Georges Floyd est mort sous le genou d’un policier en criant «je ne peux plus respirer ». Il est peu discutable que ce meurtre soit lié à un préjugé raciste et, très certainement, aussi un préjugé de classe.

Une police raciste et violente ?

Pourquoi, alors que presque 30 ans se sont écoulés depuis Rodney King et les émeutes de 1992, aussi peu de choses ont changé ? Tout simplement parce qu’il ne s’agit pas d’une simple question de personnes, d’actes isolés mais bien plus d’un système et du rôle de la police en son sein.

Il ne s’agit bien sûr pas de jeter l’opprobre collectivement sur l’ensemble des policier-es, dont certain-es sont très certainement sincères. Mais cela n’empêche pas de regarder objectivement les éléments structurels de ces questions : C’est bien l’institution, son rôle dans la société mais aussi ces organes de contrôle qu’il faut interroger.

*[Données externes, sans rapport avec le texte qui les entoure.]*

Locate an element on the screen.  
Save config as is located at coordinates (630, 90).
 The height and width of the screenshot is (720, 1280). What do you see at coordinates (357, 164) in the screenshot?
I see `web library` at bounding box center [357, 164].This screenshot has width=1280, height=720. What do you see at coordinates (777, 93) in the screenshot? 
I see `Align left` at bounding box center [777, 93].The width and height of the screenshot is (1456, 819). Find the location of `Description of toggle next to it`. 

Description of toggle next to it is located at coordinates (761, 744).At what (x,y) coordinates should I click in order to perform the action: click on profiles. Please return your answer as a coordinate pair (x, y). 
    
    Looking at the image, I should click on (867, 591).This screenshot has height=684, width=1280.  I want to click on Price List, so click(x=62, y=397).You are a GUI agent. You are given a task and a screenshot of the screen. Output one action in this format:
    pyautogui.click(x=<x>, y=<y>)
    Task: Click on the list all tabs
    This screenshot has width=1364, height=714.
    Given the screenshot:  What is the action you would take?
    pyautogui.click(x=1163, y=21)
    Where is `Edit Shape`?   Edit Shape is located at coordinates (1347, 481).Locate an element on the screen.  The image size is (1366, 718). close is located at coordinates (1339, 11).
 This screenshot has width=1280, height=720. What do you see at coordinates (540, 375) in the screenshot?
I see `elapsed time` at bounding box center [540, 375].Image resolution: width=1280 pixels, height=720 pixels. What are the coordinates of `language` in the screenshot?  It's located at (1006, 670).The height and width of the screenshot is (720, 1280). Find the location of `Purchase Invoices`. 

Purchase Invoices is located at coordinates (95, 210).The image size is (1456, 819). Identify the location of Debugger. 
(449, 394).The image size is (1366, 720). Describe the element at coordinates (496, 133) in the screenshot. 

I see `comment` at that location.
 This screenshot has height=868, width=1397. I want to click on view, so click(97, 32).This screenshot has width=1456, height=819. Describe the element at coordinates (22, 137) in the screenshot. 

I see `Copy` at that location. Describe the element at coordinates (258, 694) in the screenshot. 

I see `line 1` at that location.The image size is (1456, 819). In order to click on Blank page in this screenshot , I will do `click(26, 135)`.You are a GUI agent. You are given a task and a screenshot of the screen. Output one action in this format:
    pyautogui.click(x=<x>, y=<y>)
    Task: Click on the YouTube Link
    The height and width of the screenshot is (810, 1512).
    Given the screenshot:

« Maintenir l’ordre », c’est garantir l’ordre social existant sous tout ses aspects. Et disons le sans ambages, l’ordre social actuel est inégalitaire et raciste. C’est bien parce que la police a cette responsabilité dans notre système que le pouvoir couvre ce qu’il appelle des simples « dérives », garantissant ainsi un sentiment d’impunité. Et aucun contrôle indépendant ne s’exerce, la police des polices, l’IGPN, étant à la fois juge et parti. Quant aux discriminations quelqu’elles soient, qui structurent actuellement notre société, voir l’État, se répercute de façon évidente dans l’institution qui est garante de son maintien et sa stabilité.

Le 12 mai dernier, le Défenseur Des Droits dans son avis parlait pourtant bien de discrimination systémique concernant les pratiques policières : « C’est ainsi la somme des pratiques constatées (…), qu’il s’agisse de discriminations directe, indirecte ou de harcèlement, [qui créé] un cadre où se déploie la discrimination systémique ».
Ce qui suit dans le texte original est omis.